-- START OF READING TEXT --
The directors have pleasure in presenting the thirty third annual
report together with the audited accounts of the company for the year
ended 31 March, 2011.
FINANCIAL RESULTS
Rs. in crores
2010-11 2009-10
Gross income 1201.83 929.52
Profit before tax 100.11 31.33
Profit after tax 62.18 15.42
Add: Balance brought forward 56.46 55.55
Amount available for appropriation 118.64 70.97
Adjustments / Appropriation:
Transfer to statutory and other reserves 15.55 3.09
Dividend
- Equity 17.89 6.64
- Preference 0.39 3.15
Tax on dividend 2.97 1.63
Balance carried forward 81.84 56.46
Total 118.64 70.97
TERMINATION OF JOINT VENTURE
During the year under review, the joint venture with DBS Bank Ltd.,
Singapore (DBS) was terminated and the equity and preference shares
held by DBS were bought by Tube Investments of India Ltd. (TII) and New
Ambadi Estates Pvt. Ltd. (NAEPL) ,constituents of the Murugappa Group
on 8 April, 2010. Further to this, the company changed its name to
refect the change in the joint venture status of the company.
SHARE CAPITAL
During the year under review, the company increased the authorised
capital from Rs.400 crores to Rs.420 crores and further made the
following issues with the approval of shareholders:
1. Issue of 1,08,93,852 equity shares of Rs.10/- each to International
Finance Corporation (IFC), a qualified institutional buyer on a
preferential basis at Rs.92/- per equity share aggregating to about
Rs.100.22 crores.
2. Conversion of 3,00,00,000, 1% fully convertible cumulative
preference shares (FCCPS) of Rs.100/- each held by the existing
promoters at a conversion price of Rs.92/- per equity share and alloted
3,26,08,695 equity shares of Rs.10/- each on 17 May, 2010 in accordance
with the SEBI (Issue of capital and disclosure requirements),
Regulations 2009 (SEBI ICDR Regulations).
3. On 6 October, 2010 the company made a further issue of 9,375,000
equity shares of Rs.10/- each at Rs.160/- per equity share aggregating
to Rs.150 crores being the price determined in accordance with the SEBI
ICDR Regulations to the following investors:
Name of the Investors Amount of
Investment
(Rs. in crores)
Amansa Investments Limited 50.00
Aquarius Investments Limited 42.50
India Capital Fund Limited 18.00
India Capital Opportunities 1
Limited 4.50
International Finance Corporation 15.00
Reliance Capital Trustee Limited
A/c Reliance Banking Fund 20.00
Total 150.00
In view of lack of appetite from the investors at competitive coupon
rates for the instrument, the company did not place any preference
shares during the year even though the shareholders had on 6 October,
2010 approved an issue of 100,00,000 cumulative redeemable preference
shares of Rs.100/- each aggregating to Rs.100 crores by way of private
placement.
-- END OF READING TEXT --
-- START OF ENTRIES SUPPLIED --
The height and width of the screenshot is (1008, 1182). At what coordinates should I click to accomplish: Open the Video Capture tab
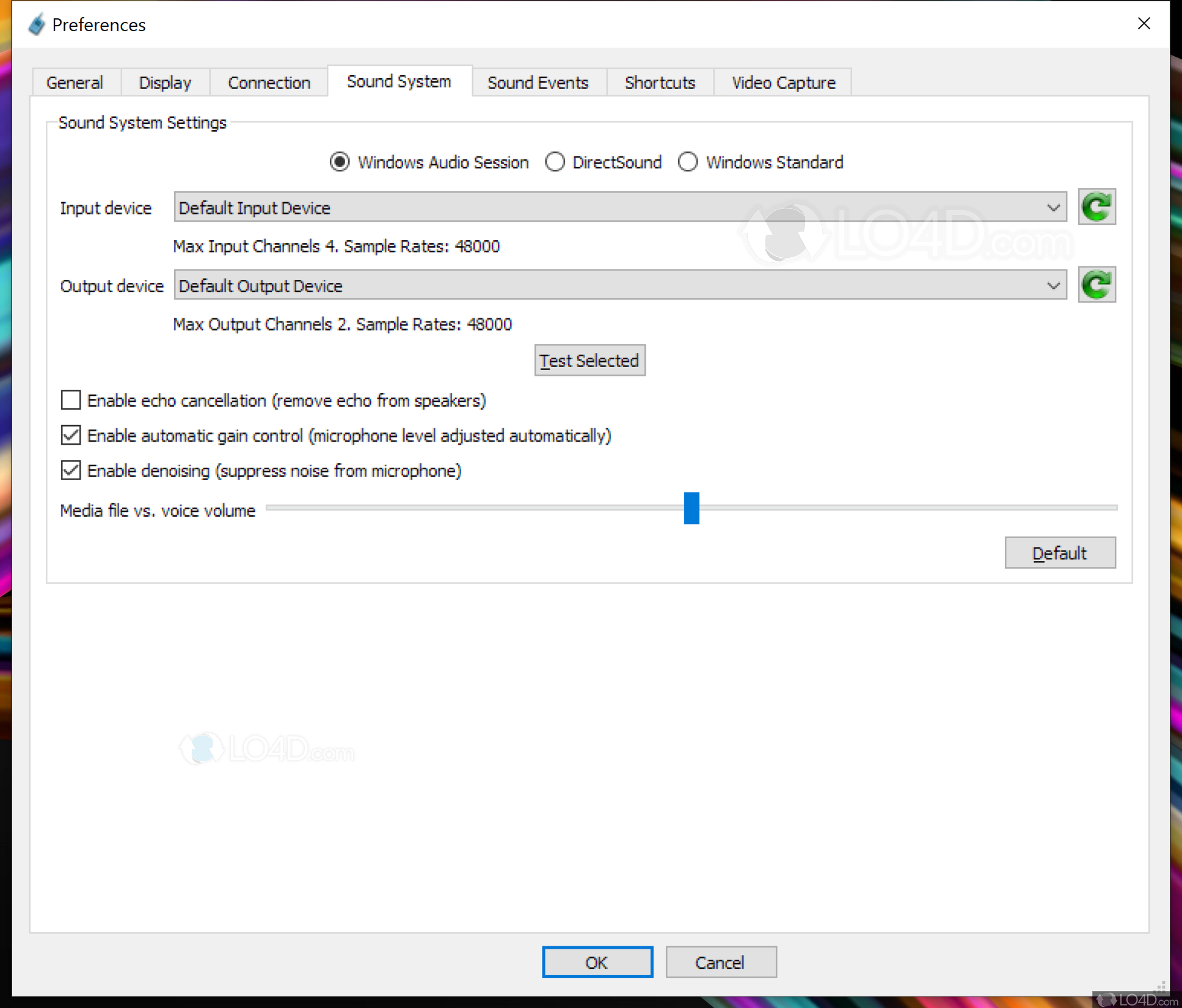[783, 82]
-- END OF ENTRIES SUPPLIED --
-- START OF ENTRIES SUPPLIED --
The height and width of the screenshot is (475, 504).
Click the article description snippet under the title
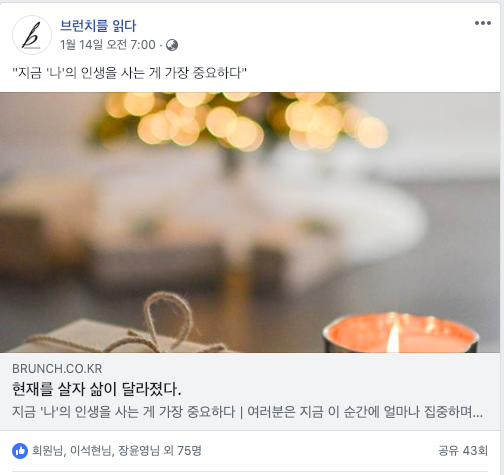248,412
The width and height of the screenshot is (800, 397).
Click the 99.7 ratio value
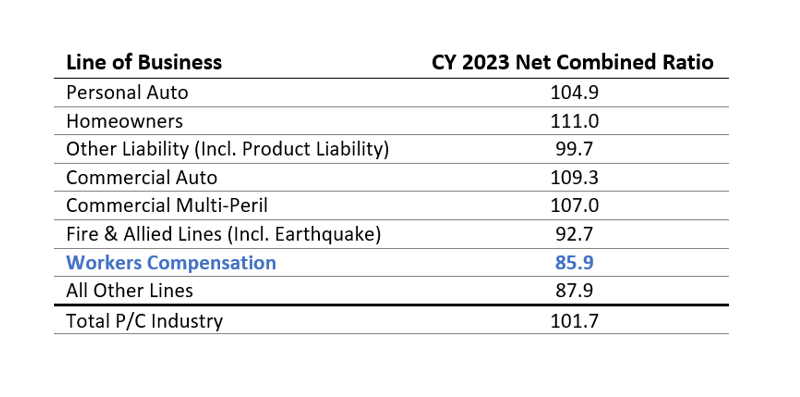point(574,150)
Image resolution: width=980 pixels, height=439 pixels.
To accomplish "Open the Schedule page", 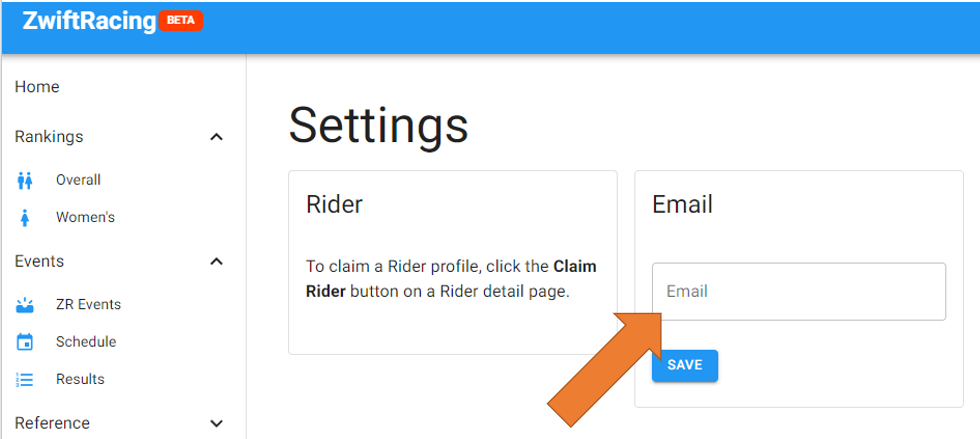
-- END OF ENTRIES SUPPLIED --
> [WORK TO BE COMPLETED]: Say whether each statement agrees with the directors' report, giving yes or no and quoting the report's deciding words: (a) The equity and preference shares held by DBS were bought by TII and NAEPL. (b) The company placed preference shares during the year. (c) The authorised capital was raised to Rs.420 crores.

> [EXERCISE RESULT]:
(a) Yes: "the equity and preference shares held by DBS were bought by Tube Investments of India Ltd. (TII) and New Ambadi Estates Pvt. Ltd. (NAEPL)"
(b) No: "the company did not place any preference shares during the year"
(c) Yes: "increased the authorised capital from Rs.400 crores to Rs.420 crores"